To quickly run through this reporting, the first thing you’ll see when you hop on over into real time, it’s just a dashboard. In that first graph, you’ll see average latency for all tags across the entire site. Now this is, again, aggregate for each individual tag across all pages in all page loads of a site. This is a true look at what is the actual latency in the live environment of the different tags.

I can get a little bit more granular here. I can start looking at individual URLs. I can see average down complete time for each URL. I might want to dig into some of those that are really performing poorly. For each page, I can then come in and see all of the page loads that have happened of that page. Typically, the use case here would be we’re trying to optimize performance of our order confirmation page. Typically, it’s the end of the funnel, so not necessarily something where from a user experience standpoint, is a huge, huge emphasis, just because typically, users going to leave from that page anyway, but from a data collection perspective, it’s the most important page on our website. It’s where all those conversion tags are most likely firing. It’s where all of that transaction and conversion information’s being collected by things like analytics, by things like whatever advertising or media platforms that we’re using, so that we can evaluate effectiveness and properly allocate our marketing, advertising budget.

On a page like that, we want to go in there, we want to be able to see what is the tag behavior for all different users, for users of different types, coming from different locations. We can do that here within real time. I can see all different page loads. I can see complete time for each. For individual page loads, I can come here and see all tag behavior. Now what’s really useful here is the hit timings for each of the different tags into the different hits that are being sent. I can see the start time. When was that tag first initiated? Then also the end time. When did that response complete? When was a response sent back?

What this allows me to do is see, “Hey, I might have Google analytics implemented perfectly on the website.
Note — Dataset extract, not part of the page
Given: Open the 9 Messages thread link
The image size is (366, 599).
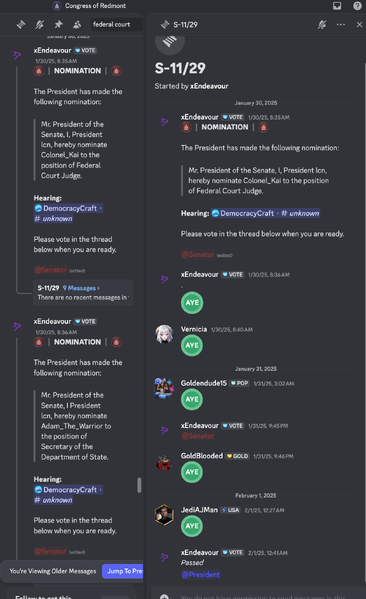Looking at the screenshot, I should coord(81,288).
I know that. In my manual test, everything works. I looked at the configuration. Everything’s right with the tags. My data layer’s there. It’s populating as I’m expecting it to. For some reason, I still have a big discrepancy in the data between what I’m seeing in GA and what I’m seeing in the backend.,/p>

Oftentimes, it’s due to a performance and just other tags. I can look to see are there a bunch of other requests that are happening for Google Analytics? Once I identify what those tags are, I can start looking into where are they loading? Is it something where they’re also loading in my tag management system, so I can de-prioritize those? Is it something where they’re loading from the page source, so I’m going to need to have our development team get my tag management system, or this particular tag up higher in the page, so the browser is reading it and executing it first. All of that type of information is possible because we can see these different hit timings.

Also helpful here, and I’m not going to dig into it too deep here today, but as I mentioned at the outset last week, release the API for Tag Inspector Realtime, so we can start seeing that information in aggregate as well. What is the average start time of my transaction hit for my analytics platform on a confirmation page? We can now answer that question. You can now look at that from the standpoint of for this type of user, for this location, for this browser, for this type of device, which then becomes, again, really powerful for trying to troubleshoot any issues as well as identify where to optimize.

With that, I want to just turn it over to any questions that might be out there.

Again, if we have any questions that don’t get answered, please, please don’t hesitate to reach out to us. Happy to help out in any way. Happy to help you take a look at your website and really think through how can we optimize what can you be doing in order to optimize performance of the site, as well as of the tags and data collection.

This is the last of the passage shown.